To find the distance between the point \( P(2m, 3m, 4m) \) and the \( x \)-axis, we can follow these steps:
### Step 1: Understand the coordinates of the point and the x-axis
The point \( P \) has coordinates \( (2m, 3m, 4m) \). The \( x \)-axis is defined by the points where \( y = 0 \) and \( z = 0 \). Therefore, any point on the \( x \)-axis can be represented as \( (x, 0, 0) \).

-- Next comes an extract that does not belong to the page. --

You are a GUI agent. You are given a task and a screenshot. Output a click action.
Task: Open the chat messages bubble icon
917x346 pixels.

### Step 2: Identify the coordinates of the point on the x-axis
To find the distance from point \( P \) to the \( x \)-axis, we can consider the point on the \( x \)-axis that is directly below \( P \). This point will have the same \( x \)-coordinate as \( P \) but \( y \) and \( z \) coordinates equal to 0. Thus, the coordinates of the point on the \( x \)-axis are \( (2m, 0, 0) \).

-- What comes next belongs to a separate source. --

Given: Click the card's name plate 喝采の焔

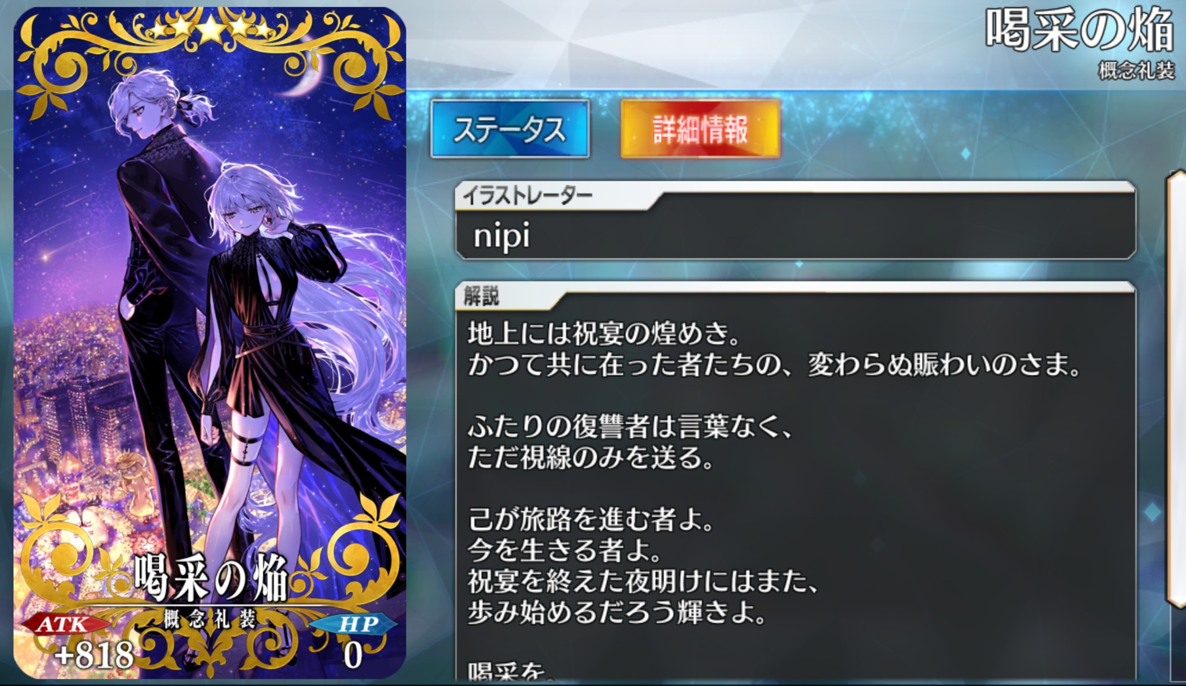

### Step 3: Use the distance formula
The distance \( d \) between two points \( (x_1, y_1, z_1) \) and \( (x_2, y_2, z_2) \) in three-dimensional space is given by the formula:
\[
d = \sqrt{(x_2 - x_1)^2 + (y_2 - y_1)^2 + (z_2 - z_1)^2}
\]
In our case, we will use the coordinates of point \( P(2m, 3m, 4m) \) and the point on the \( x \)-axis \( (2m, 0, 0) \).
### Step 4: Substitute the coordinates into the distance formula
Let:
- \( (x_1, y_1, z_1) = (2m, 3m, 4m) \)
- \( (x_2, y_2, z_2) = (2m, 0, 0) \)
Substituting these values into the distance formula:
\[
d = \sqrt{(2m - 2m)^2 + (0 - 3m)^2 + (0 - 4m)^2}
\]
### Step 5: Simplify the expression
Calculating each term:
- The first term: \( (2m - 2m)^2 = 0^2 = 0 \)
- The second term: \( (0 - 3m)^2 = (-3m)^2 = 9m^2 \)
- The third term: \( (0 - 4m)^2 = (-4m)^2 = 16m^2 \)
Now, substituting back into the equation:
\[
d = \sqrt{0 + 9m^2 + 16m^2} = \sqrt{25m^2}
\]
### Step 6: Calculate the final distance
Taking the square root:
\[
d = 5m
\]
### Conclusion
The distance between the point \( P(2m, 3m, 4m) \) and the \( x \)-axis is \( 5m \).